Dataset content:
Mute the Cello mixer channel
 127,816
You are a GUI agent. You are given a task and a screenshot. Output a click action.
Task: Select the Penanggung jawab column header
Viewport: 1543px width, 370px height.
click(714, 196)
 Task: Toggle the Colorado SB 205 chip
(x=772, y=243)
* * *
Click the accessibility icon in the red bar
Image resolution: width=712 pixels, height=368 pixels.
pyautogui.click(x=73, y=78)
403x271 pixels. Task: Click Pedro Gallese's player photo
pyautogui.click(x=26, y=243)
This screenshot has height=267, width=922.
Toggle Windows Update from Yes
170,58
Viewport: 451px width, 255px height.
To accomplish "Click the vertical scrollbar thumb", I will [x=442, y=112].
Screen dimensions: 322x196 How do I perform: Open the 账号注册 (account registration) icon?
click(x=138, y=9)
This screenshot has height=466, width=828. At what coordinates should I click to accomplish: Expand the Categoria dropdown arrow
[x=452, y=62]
...
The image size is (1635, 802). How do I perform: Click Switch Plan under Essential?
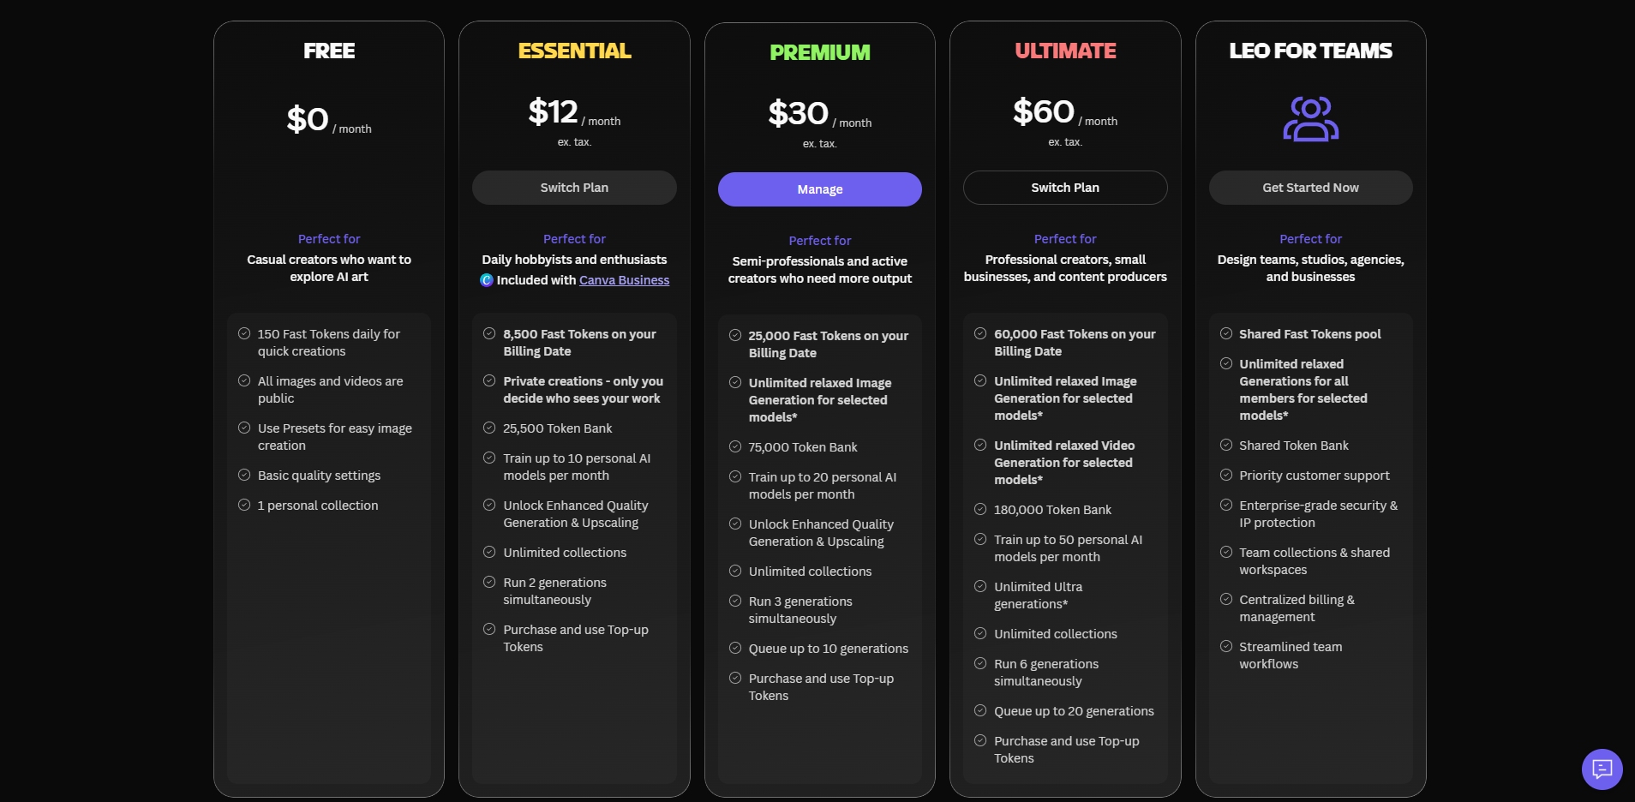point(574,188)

Exercise: Quote the rows starting with the line that contains "This screenshot has height=267, width=922." and going on through the line that contains "[x=452, y=62]", with both of those lines included.

The output:
This screenshot has height=267, width=922.
Toggle Windows Update from Yes
170,58
Viewport: 451px width, 255px height.
To accomplish "Click the vertical scrollbar thumb", I will [x=442, y=112].
Screen dimensions: 322x196 How do I perform: Open the 账号注册 (account registration) icon?
click(x=138, y=9)
This screenshot has height=466, width=828. At what coordinates should I click to accomplish: Expand the Categoria dropdown arrow
[x=452, y=62]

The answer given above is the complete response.